Like you, I’ve written for a long time now. I’ve written seriously and with purpose for twenty years. I’ve written a failed novel, a messy draft of a YA novel, and poems, poems, poems. So many words, and all the while I hope I am getting to be a better, smarter writer every day. Speaking of which, I’ve only just started I Am Not Missing—your new young adult novel—and I’m obsessed with Miranda the half-Mexican girl who is the story’s protagonist. She’s wonderful.
One of the things I’ve learned this far into a life in language is to be grateful about all of this. I get to read and spend time with words as a vocation. Yes, it’s work, and there is so much failure and so much getting it wrong. But still, we are so lucky. I wish people talked about that more. Just to be able to do this work, to meet people along the way, to celebrate other writers, to live in a life of words? I can’t tell you how grateful I am for that gift. As corny as that sounds, I don’t know where I’d be without poetry.
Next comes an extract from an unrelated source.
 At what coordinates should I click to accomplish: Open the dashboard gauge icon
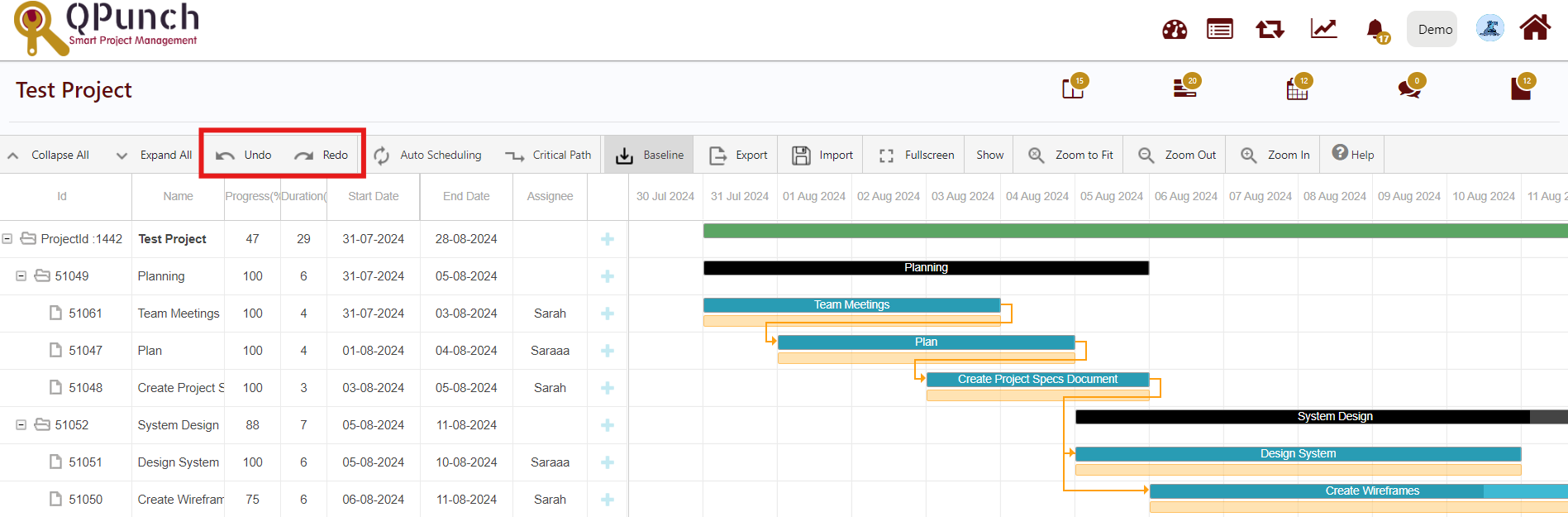tap(1174, 30)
I’d love to hear more about your fiction writing. So many times, while reading your poems, I’ve thought, “I’d love to read Ada’s fiction.” I have this feeling only for my favorite poets, the ones who really take me to a place and time. This isn’t about the narrative quality, but rather it’s about a surprising, specific image and inviting voice. Do you have a yen for writing fiction?
I love that you ask that. I do love to write fiction, but I’m not sure if it’s my strong suit. I think I need to keep practicing and keep learning. Right now, I think I write very “poetic” fiction. You know, there’s a lot of a woman standing in a field thinking about other times she stood in a field. All my plot shifts are emotional and psychological. What I love most is describing—both the landscape and the humans and their interactions. I
love dialogue, too. But I think I’m a little too satisfied when nothing happens. That’s what I admire so much about your work. You’re this exquisite poet with an excellent ear, and an internal engine of unraveling drives your poems, but you are also able to write a real story. I Am Not Missing just moves so well and real things happen, big things. I’m envious of your storytelling ability. Maybe I’ll get there someday. Maybe my characters will stop daydreaming and go on a real adventure one of these days.
I know The Carrying is hot off the presses, but I can’t help but want to know what you’re working on now. Where are you headed?
I think I will work on napping next. And gardening and breathing and wandering. It’s been a wild three or four years making this book, and I might rest my poem brain a bit. That said, I just wrote a poem today. So maybe poems will just come eventually? I am also working on some personal essays. These days I’m just trying not to rage too much at the world while still staying active and aware and working toward truth. On a good day, I just work on being a real person who wants to make real living things and give them to the world.